Students wash their hands at their elementary school in Shizuoka, central Japan, on March 16, 2020, amid the spread of the new coronavirus. (Kyodo)


TOKYO (Kyodo) — Just over 21 percent of people in Japan are washing or sanitizing their hands appropriately amid the novel coronavirus pandemic, according to an online survey by a team drawn from Tokyo Medical University and other institutions.


The survey was conducted in June, after a decline in the daily number of COVID-19 infections and the lifting of the first coronavirus state of emergency in late May. The research was published in the Japanese Journal of Infectious Diseases in late December.


Masaki Machida, a research associate in Tokyo Medical University’s Department of Preventive Medicine and Public Health, who led the research, said people may have improved their hygiene because alcohol hand sanitizers had been placed at numerous locations since the start of the pandemic.


“But attention to preventing infection may have diminished among some people due to coronavirus fatigue. It is important to continue encouraging hand hygiene,” Machida said.


In the survey, respondents were asked if they washed their hands with soap or used alcohol hand sanitizers in five situations — before eating food, after returning from public places, after going to the toilet, after touching something outside, and after blowing their nose, coughing or sneezing.


Of the respondents, 76.4 percent replied that they “always” cleaned their hands after returning from public places, followed by 68.1 percent who did so after going to the toilet. Only 30.2 percent did so after blowing their nose, coughing or sneezing, the lowest figure for the five situations.


The survey found only 21.1 percent of respondents always washed their hands or used alcohol hand sanitizers in all five situations and that individuals in this group cleaned their hands at least 11 times per day.


Practicing hand hygiene 11 times or more per day can indicate that a person cleans their hands in all five situations, the report said.
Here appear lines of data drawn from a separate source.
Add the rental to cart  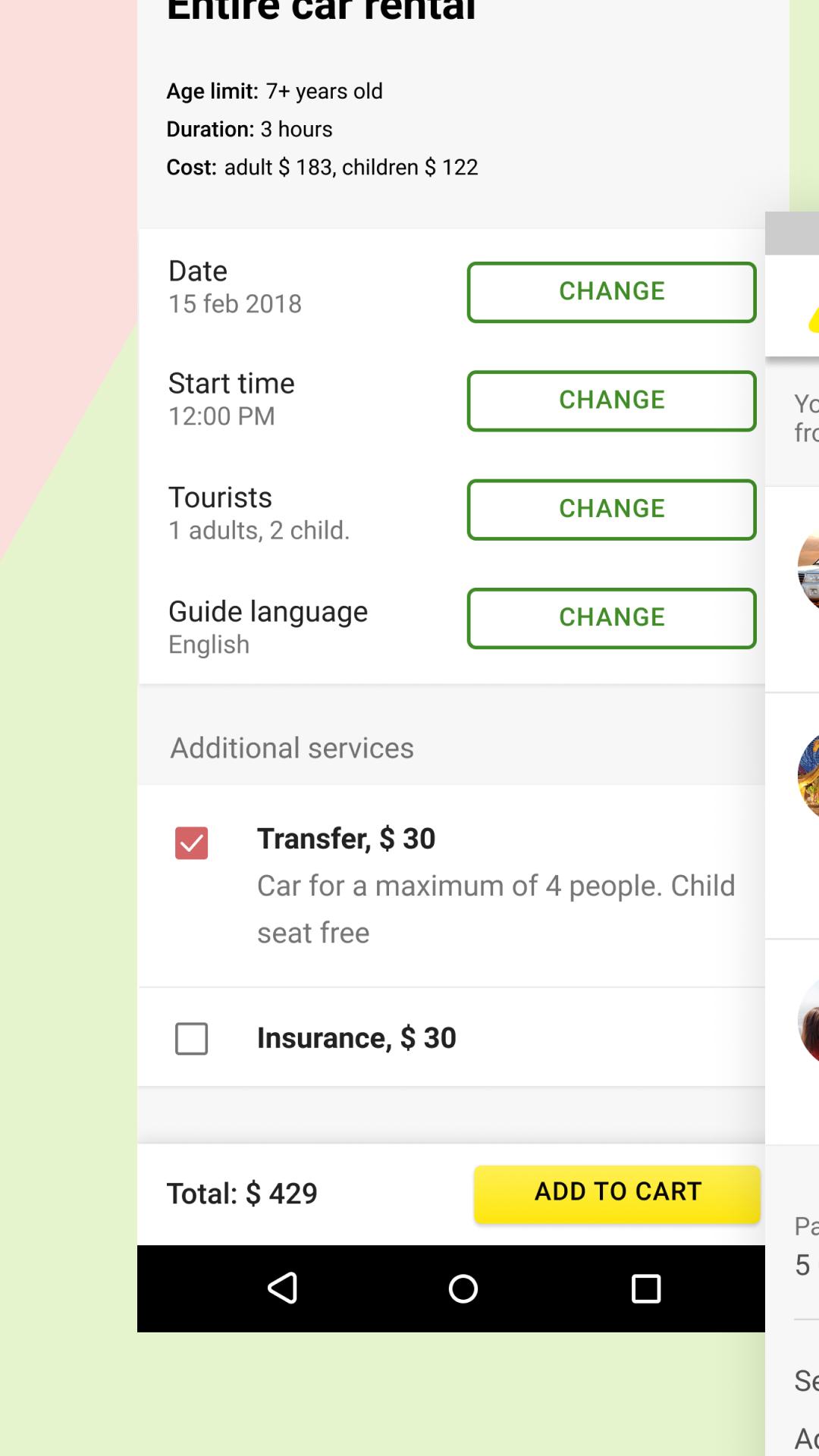(617, 1193)
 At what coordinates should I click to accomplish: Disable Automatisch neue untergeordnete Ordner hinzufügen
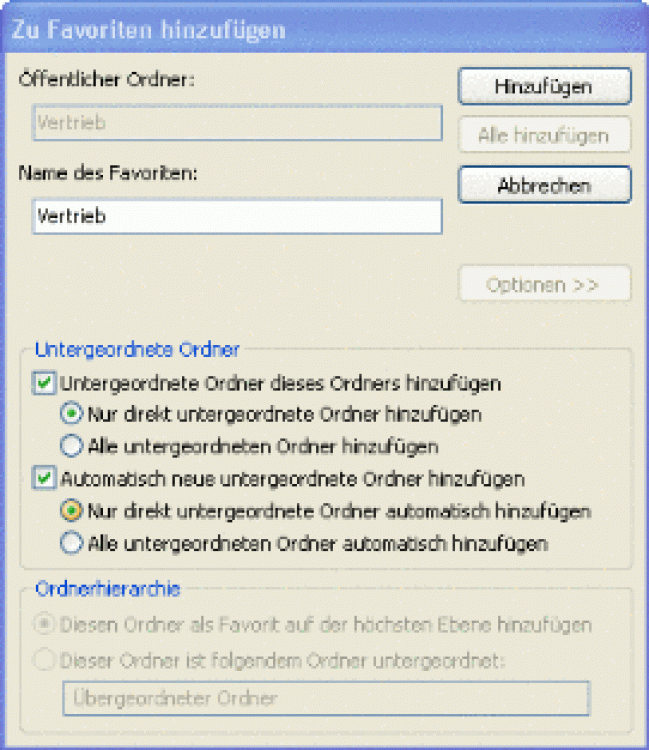click(43, 479)
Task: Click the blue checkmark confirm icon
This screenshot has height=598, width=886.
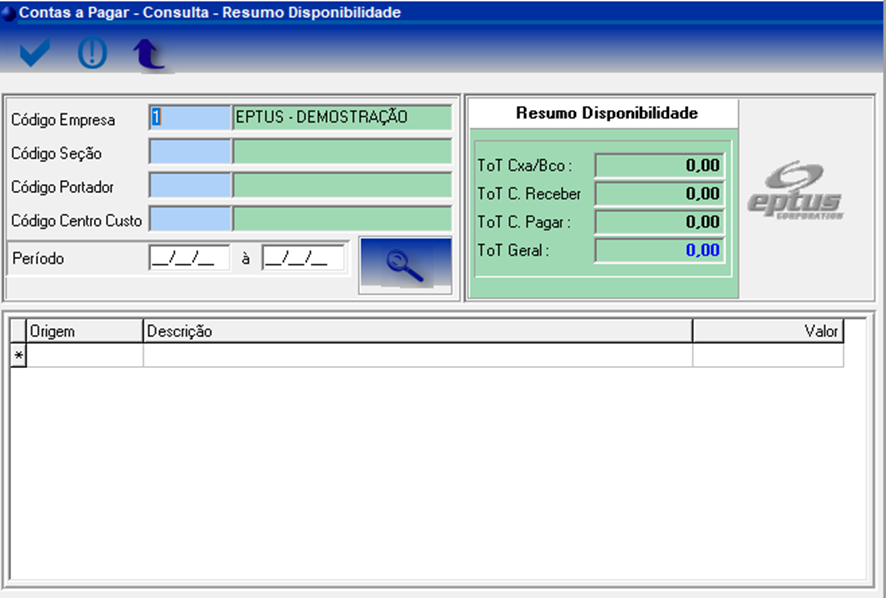Action: point(35,53)
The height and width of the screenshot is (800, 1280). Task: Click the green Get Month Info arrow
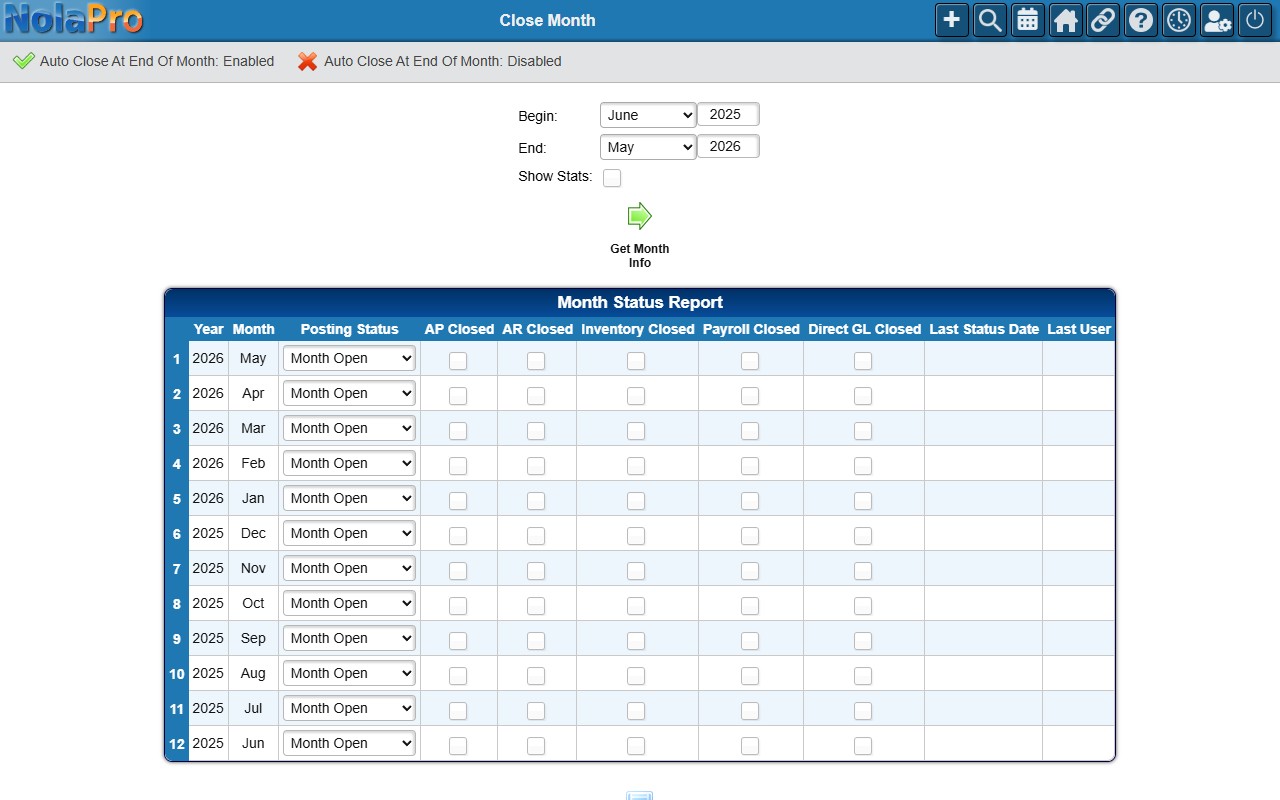pos(639,216)
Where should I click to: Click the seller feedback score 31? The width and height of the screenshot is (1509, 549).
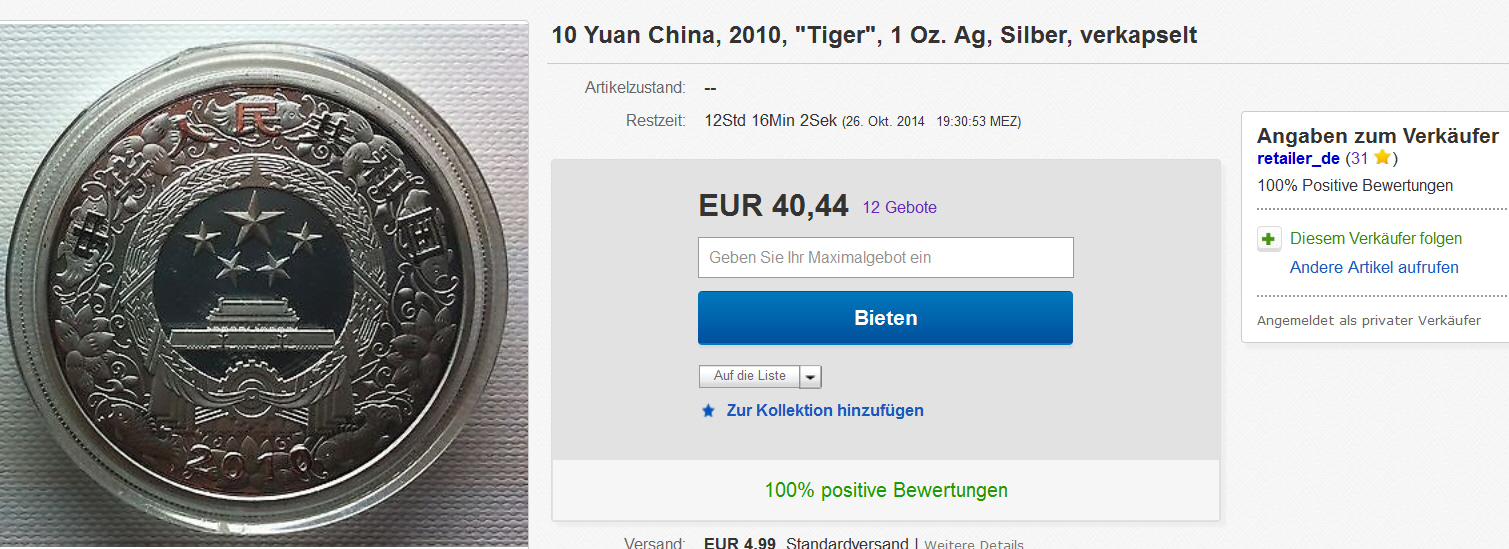click(1358, 159)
Machida noted that individuals who eat three meals and go to the toilet three times per day should wash their hands six times.


“That said, if you wash hands 10 times or fewer, it is highly likely that you have missed some chances to wash your hands,” he said, adding such people need to review their hand hygiene.


The report also said if the pandemic worsens, it would require more rigorous education and an assessment of preventive actions, including setting the hand-washing standard at 16 times or more.


With the number of infections running high in Tokyo and surrounding areas, Machida believes people in the region may need to adopt the higher standard, while making allowances for those who do not go outside often or whose skin is dry and sensitive.


He also noted the importance of hand hygiene when taking care of sick people, at a time when coronavirus transmission between family members has been rising.


The online survey received responses from 2,149 people aged between 20 and 79 in the Kanto region centering on Tokyo.